=== Text provided ===
January 16, 2012

Remedy Ink has been gracious enough to offer to publish my first book, a collection of short stories. I am very excited and nervous. I used to be nervous that the stories weren’t very good, but now that I’ve immersed myself in them as much as I have, I am quite sure they’re good (I’ll acknowledge that all are different and will be regarded as more or less good than one another). In fact, when VV first proposed the idea, I had to go pull most of the stories out of a folder I titled “Probably Suck.” But they don’t. I don’t think so. You might.

And that’s what I’m nervous about. Maybe. Not quite. It will hurt if you don’t like them. But I’m used to people not liking me (and my stories are, of course, me and I will take every negative and positive thing said entirely too personally, but I’m aware of that) and have the perfectly unhealthy, but adequate defense mechanism of hating you right back in place.
=== Available data ===
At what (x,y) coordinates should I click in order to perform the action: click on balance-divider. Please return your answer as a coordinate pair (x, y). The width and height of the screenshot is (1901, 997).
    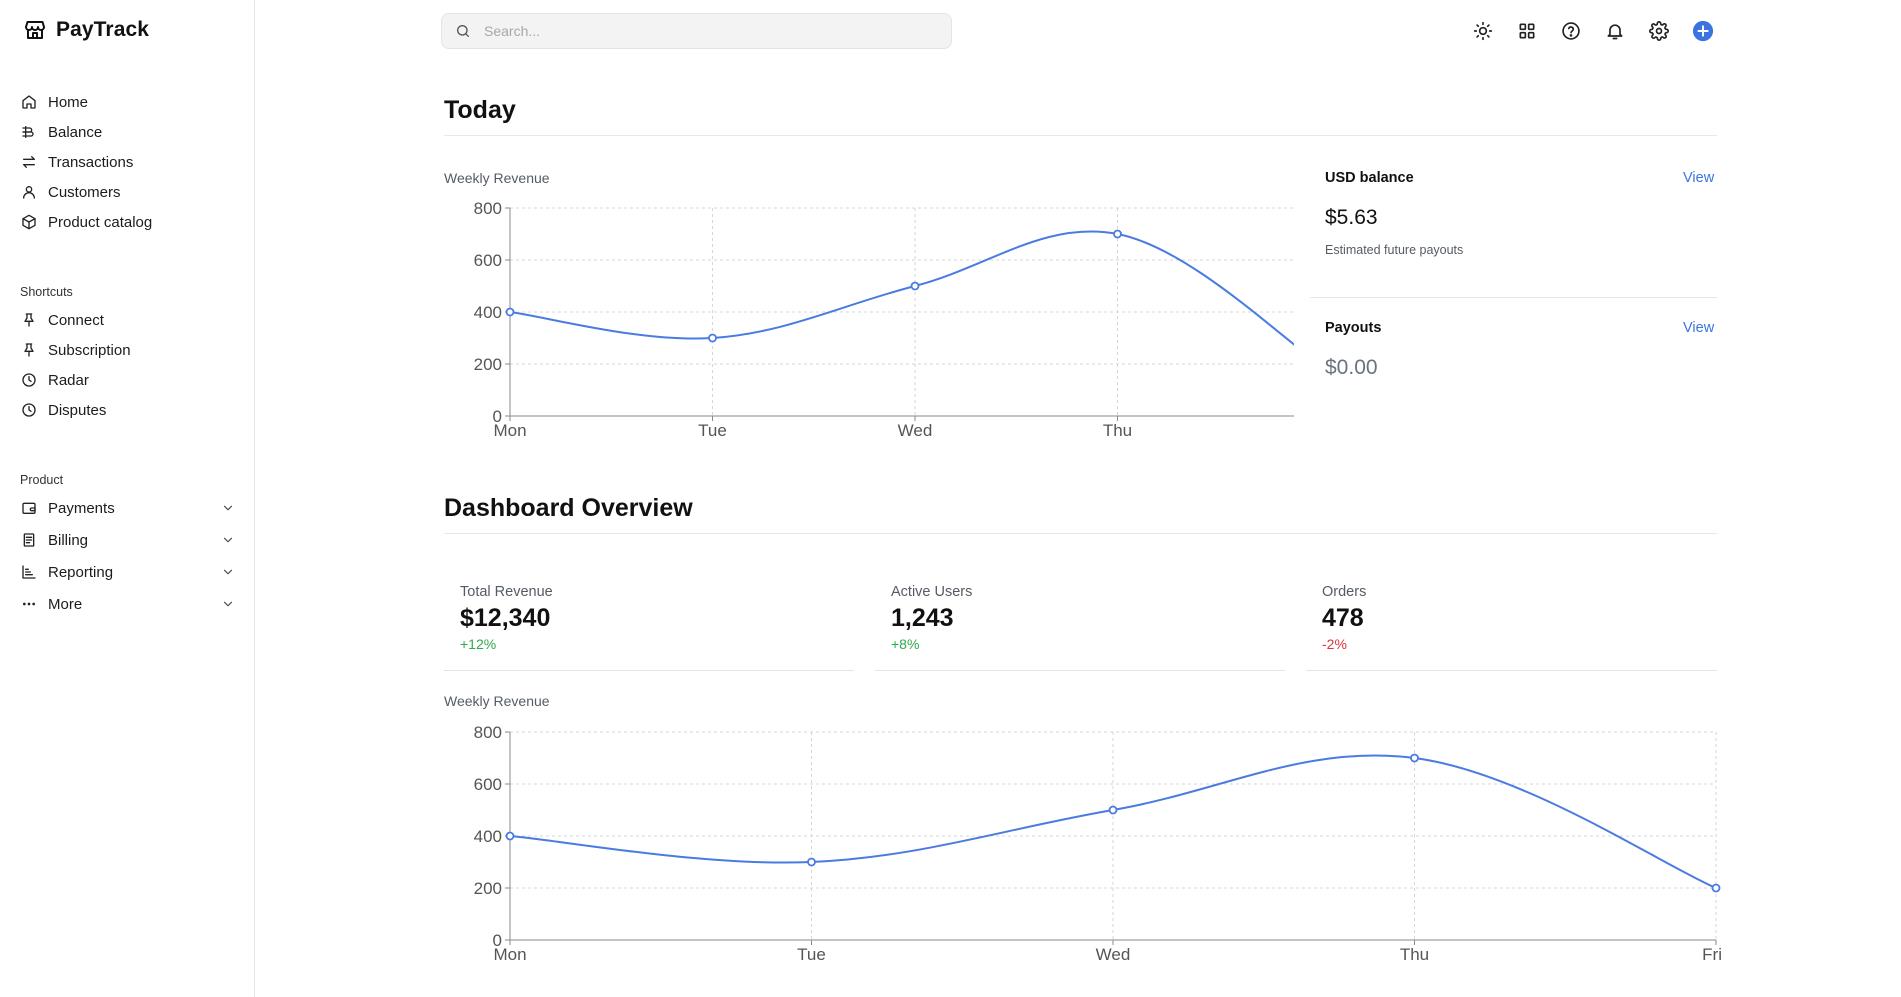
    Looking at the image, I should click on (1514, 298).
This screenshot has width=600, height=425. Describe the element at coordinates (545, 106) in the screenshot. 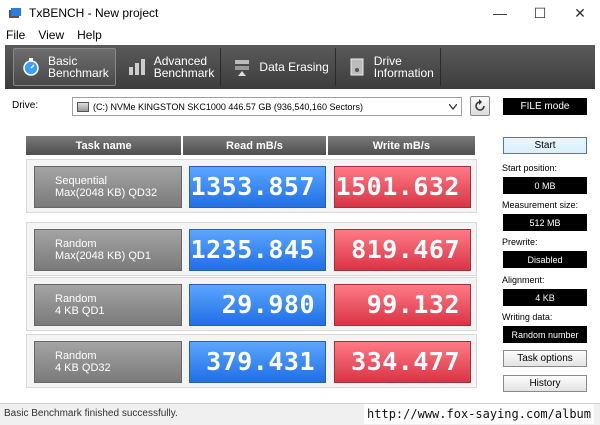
===
Check your understanding
a – In the post about publishing a first book, what was the folder called where most of the stories had been kept?
b – Summarize the post about publishing a short story collection in two sentences.
c – Write the next part of the post about publishing a short story collection, picking up after its final sentence.
The data have no connection to the text above.

Set of answers
a – The folder was titled "Probably Suck."

b – Remedy Ink has offered to publish the writer's first book, a collection of short stories, and the writer feels both excited and nervous. Though most of the stories had been filed in a folder called "Probably Suck," the writer now believes they are good but worries about readers disliking them, admitting to taking criticism personally and answering it by hating critics right back.

c –
What I’m not prepared for and don’t know how to handle or prevent, is no one caring. No one reading. Which will most likely happen. I’m aware of that. I know how many Twitter followers I have. I see how many people read this blog. I know my mom has more Facebook friends than me. I’ve always been a bit alone and have come to kind of accept that, or at least realize that’s who I am, but my stories feel different. Especially if they’re good. If they’re good, then you should read them, you should get to have that privilege (seeing as no one likes me (myself included), it’s kinda strange that I’ve managed to develop a self-righteous God-complex, huh?). I want you to see this, to read my stories.

But I don’t want to bring myself to the forefront of your brain. I hate talking about myself. On some level, this is why no one likes me (there’s the abrupt abrasiveness too). I don’t talk about myself and what I do, so I kinda don’t exist. Why take time caring about someone who doesn’t exist? I understand that. Acknowledging that I might be worth something kills me. It’s so hard for me. It’s going to take so much effort for me to post something on Facebook about the book, to build any knowledge of its existence. And when I finally do hit the post button, the post will be incredibly self-deprecating and turn off anyone’s interest immediately.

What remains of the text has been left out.